Présence rassurante
Quand j’avais 12 ans, je me souviens avoir regardé avec un étonnement mêlé d’incompréhension mes deux cousins préparant leur baccalauréat, qu’on appelait familièrement le « bacho », et qui travaillaient avec un poste à transistors allumé en permanence, posé sur leur bureau et diffusant la musique yéyé de l’époque. Quand je leur posais la question, ils répondaient invariablement qu’il ne pouvait étudier que de cette façon et que s’ils avaient dû éteindre la radio, ils n’auraient pas pu se concentrer. J’ai longtemps cru qu’ils aimaient se distraire de ce qu’ils apprenaient et qui les ennuyaient. J’ai compris depuis que tout en préparant sérieusement leur examen, ils avaient besoin de rester constamment « connectés », de ne pas se couper, ne serait-ce qu’un instant, de tout ce que leur époque produisait.
Cette situation, que je trouvais absurde à l’époque, je l’ai redécouverte, sous une forme assez similaire, avec mes enfants, et découvert à quel point eux et tous leurs amis sont capables de travailler dans le bruit et le mouvement. Sauf que cela a pris des dimensions bien plus impressionnantes car la connexion continue au monde s’est développée monstrueusement au cours des cinquante dernières années et a pris un nouveau tournant grâce aux réseaux sociaux, qui placent en permanence l’individu au centre d’une multitude de petits événements. dont il est parfaitement capable de gérer le flux autour de lui.
Le zapping, grâce auquel on pouvait passer sans passer d’une chaîne de télévision à l’autre, était le lointain indicateur de cette nouvelle donne. Mais c’est la naissance du « Web » qui a précipité l’évolution des choses, grâce à la navigation sur Internet qui permet de combiner et de consulter tout un tas d’informations presque simultanément.

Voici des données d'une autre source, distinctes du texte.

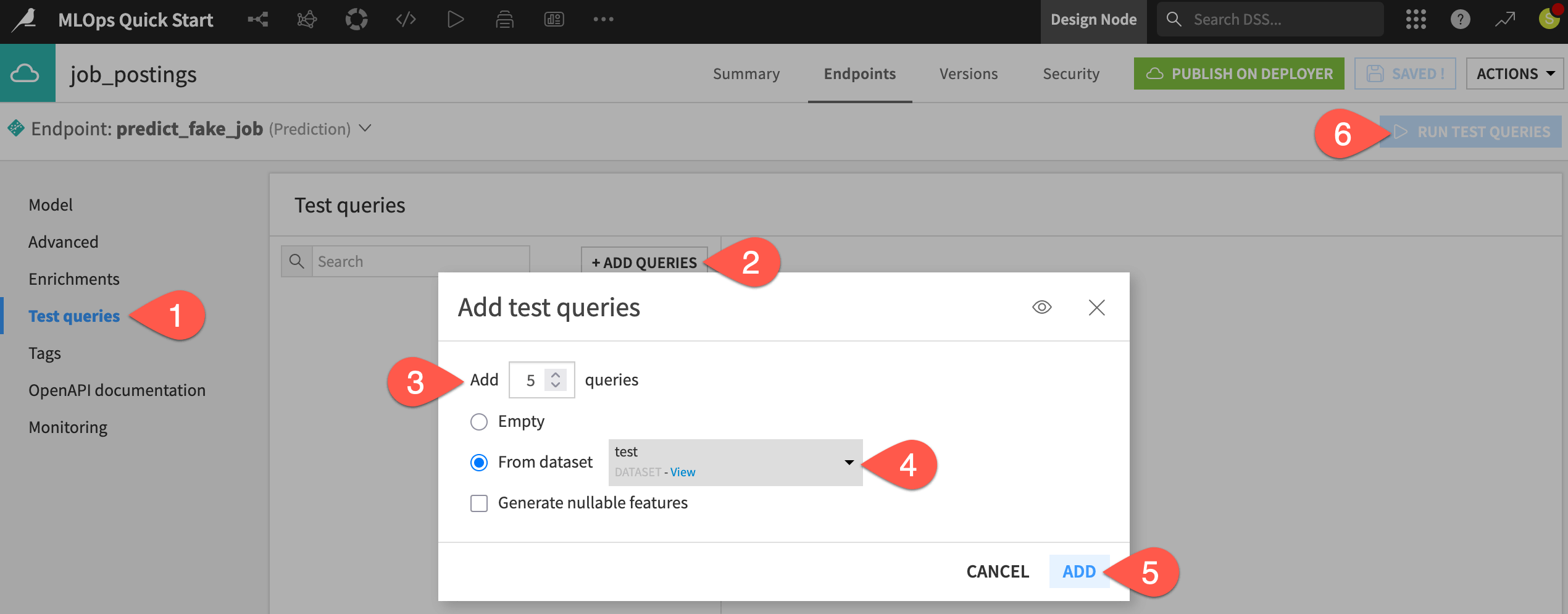
Task: Open the visual analyses lab icon
Action: 307,19
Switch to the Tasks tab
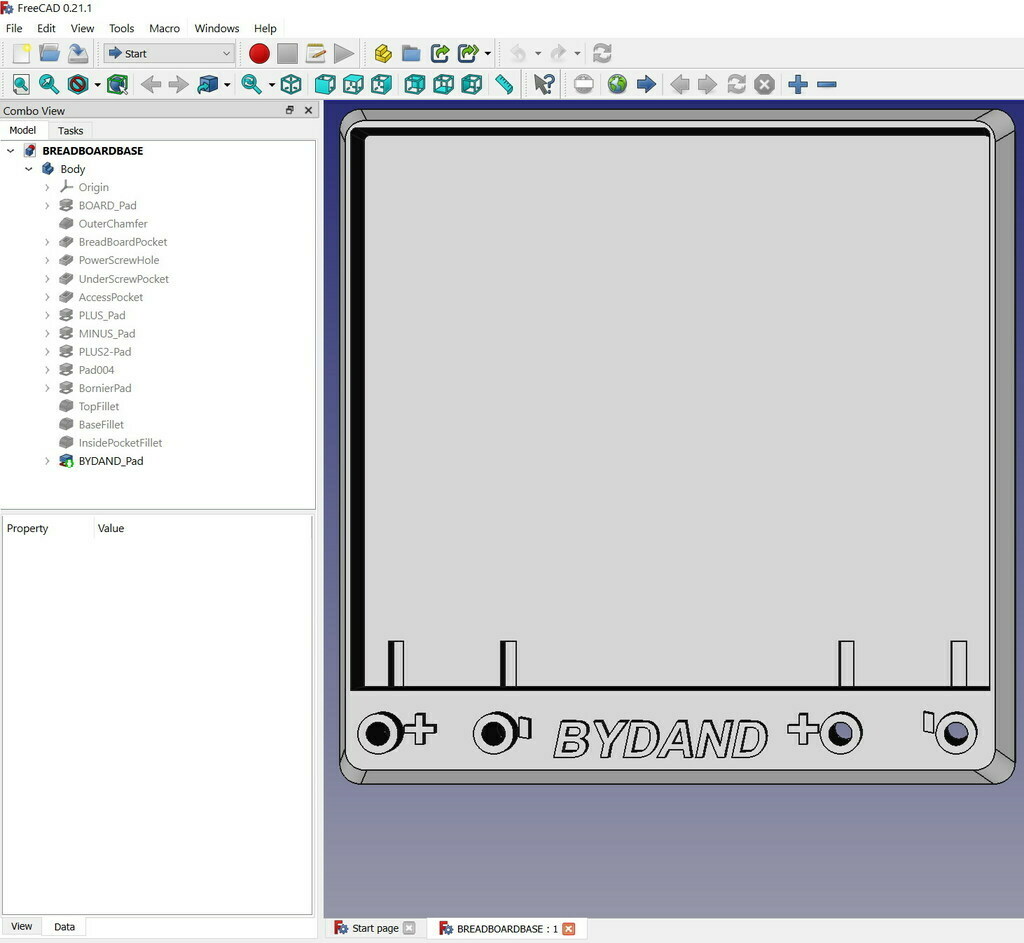Viewport: 1024px width, 943px height. pyautogui.click(x=70, y=131)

Les compétences que cela permet de développer ont fini par permettre aux jeunes générations d’aujourd’hui de se retrouver parfaitement à l’aise au milieu d’une multitude de sources de connaissances ou de distractions, sans perdre la concentration nécessaire pour mener à bien un travail. . Je dirais même que cette situation du corps et de la conscience au cœur de ce flux d’images et de sons est parfois même nécessaire au sujet, elle est une condition sine qua non de toute performance.
Au début, j’étais persuadé que mon fils était spécial de par sa capacité à préparer sur son ordinateur une présentation pour un cours à Sciences Po tout en ayant devant lui un match de football à la télé, un épisode de série ou la présentation d’un YouTubeur. sur son téléphone, avant de réaliser que la plupart de ses amis possédaient ce que je considérais comme une capacité exceptionnelle. Puis j’ai découvert que c’est en fait presque une nécessité pour chacun d’eux, et qu’ils s’entourent tous constamment de multiples formes de sollicitations qui semblent être un stimulus plutôt qu’un élément perturbateur de leur concentration.
Ces conditions de travail dans lesquelles se mettent mes enfants et leurs amis, et sans doute tous ceux de leur génération, ne viennent pas d’une horreur ou d’une angoisse face au silence, ni d’une incapacité à se concentrer au sein du grand vide que celui-ci pourrait donner. le sentiment. Mes enfants n’ont aucune peur de se retrouver avec eux-mêmes, ce sont de grands lecteurs qui se cachent souvent dans le calme le plus complet pour s’absorber dans un livre ou réfléchir à des problèmes politiques ou sociaux. Je me souviens aussi que mon cousin, qui étudiait autrefois un transistor placé parmi ses livres et qui était aussi spéléologue et grimpeur, ne cessait de vanter la pureté du silence des sommets ou le calme des profondeurs, où le bruit de l’eau qui coule peut être pendant des heures le seul son dans les vastes et hautes grottes souterraines.
Je crois que dans cette capacité à travailler dans le mouvement et le bruit incessant du monde, il y a plutôt un besoin d’être justement au cœur du tourbillon du vivant, de porter à soi le brouhaha de l’univers et des hommes et de prenez-les comme source d’inspiration et de réconfort, pour vous appuyer sur eux pour réfléchir et travailler. L’univers social est là, autour de vous, il procure par sa présence la tranquillité nécessaire et je ne cesse jamais, peut-être à tort, je ne sais pas, de comparer cela au sentiment de sécurité et de tranquillité qu’éprouve un enfant qui s’endort le son de la voix et de la conversation rassurante de ses parents, et qui ouvre les yeux à chaque fois qu’ils se taisent.